The Federal Reserve jacked up interest rates three-quarters of a percentage point again Wednesday, its fourth straight jump of that amount. There were indications afterwards, however, that future increases may be in smaller increments.
The unprecedented surge in rates is a desperate attempt to rein in skyrocketing inflation, and there are certain to be more coming. The next jump in December, however, may not match the previous four if there is progress in slowing the U.S. economy.
Fed Chair Jerome Powell emphasized after the policy meeting that there is still much room for interest to go higher.
Saying he wanted no confusion, he declared that even if the central bank pulls back future increases, there is no predetermined level for how high rates may go. He added the Fed’s belief that the pace of increases is not nearly as important as their peak.
Powell further called it “very premature” to speculate on when the rate hikes may be paused.
Instead, he insisted, policymakers are set on “staying the course until the job’s done.”
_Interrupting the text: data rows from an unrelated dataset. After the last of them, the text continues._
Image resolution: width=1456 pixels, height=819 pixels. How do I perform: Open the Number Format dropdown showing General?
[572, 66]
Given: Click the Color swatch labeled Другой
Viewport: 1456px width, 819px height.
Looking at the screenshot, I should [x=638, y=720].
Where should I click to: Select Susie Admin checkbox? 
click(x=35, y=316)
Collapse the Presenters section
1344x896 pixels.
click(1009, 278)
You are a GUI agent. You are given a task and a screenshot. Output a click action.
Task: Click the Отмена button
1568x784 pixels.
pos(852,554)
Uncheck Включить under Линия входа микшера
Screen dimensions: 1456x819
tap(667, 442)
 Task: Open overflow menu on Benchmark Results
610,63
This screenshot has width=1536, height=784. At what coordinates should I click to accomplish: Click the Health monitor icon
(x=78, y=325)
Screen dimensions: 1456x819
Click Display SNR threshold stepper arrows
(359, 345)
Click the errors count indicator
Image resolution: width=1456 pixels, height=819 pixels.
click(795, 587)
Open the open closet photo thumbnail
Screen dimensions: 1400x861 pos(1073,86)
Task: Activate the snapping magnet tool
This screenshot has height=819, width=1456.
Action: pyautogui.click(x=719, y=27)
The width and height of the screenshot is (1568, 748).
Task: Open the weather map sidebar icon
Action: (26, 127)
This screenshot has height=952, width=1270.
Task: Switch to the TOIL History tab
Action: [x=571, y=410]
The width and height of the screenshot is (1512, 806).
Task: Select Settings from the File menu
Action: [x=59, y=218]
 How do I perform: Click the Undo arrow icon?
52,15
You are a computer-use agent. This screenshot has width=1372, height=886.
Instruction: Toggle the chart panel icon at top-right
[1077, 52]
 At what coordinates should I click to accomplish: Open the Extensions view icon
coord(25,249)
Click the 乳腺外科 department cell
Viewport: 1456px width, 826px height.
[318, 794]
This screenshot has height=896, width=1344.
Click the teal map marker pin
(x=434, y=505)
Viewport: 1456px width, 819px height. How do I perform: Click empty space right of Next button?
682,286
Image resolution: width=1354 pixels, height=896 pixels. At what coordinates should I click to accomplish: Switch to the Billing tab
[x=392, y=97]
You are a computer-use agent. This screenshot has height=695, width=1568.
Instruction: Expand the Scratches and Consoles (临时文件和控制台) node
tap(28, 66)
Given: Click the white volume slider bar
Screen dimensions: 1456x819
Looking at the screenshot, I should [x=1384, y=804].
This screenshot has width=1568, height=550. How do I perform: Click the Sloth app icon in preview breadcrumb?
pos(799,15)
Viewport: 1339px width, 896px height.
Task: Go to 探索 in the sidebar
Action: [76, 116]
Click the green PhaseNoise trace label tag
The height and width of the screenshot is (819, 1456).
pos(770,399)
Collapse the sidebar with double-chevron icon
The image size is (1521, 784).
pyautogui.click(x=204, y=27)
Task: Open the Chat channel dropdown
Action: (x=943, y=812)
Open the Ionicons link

BREAKING: The Federal Reserve raised interest rates another three-quarters of a percentage point, the sixth rate hike this year. https://t.co/GEdfvQ1b0r
— CBS News (@CBSNews) November 2, 2022
Many analysts took Wednesday’s Fed policy statement to indicate that more increases are on the way before this tightening cycle is finished. They may, however, come at a slower pace.
And while investors hoped for a clear signal that the frenetic pace of increases would ease, they were forced to settle for hints of a slowdown to come.
At present, monetary policy is tightening at a speed unseen since the early 1980s. How fast it continues will be determined, the Federal Open Market Committee said in a statement, by several factors.
Included will be the “cumulative tightening of monetary policy” taking into account the “lags with which monetary policy affects economic activity and inflation,” and changes in the economy and the financial sector.
Some analysts, such as Advisors Capital Management Partner JoAnne Feeney, did not see a “surprise” in the Fed’s policy statement. “Growth is moderating,” she said, and that could indicate that “the end might be in sight for rate increases.”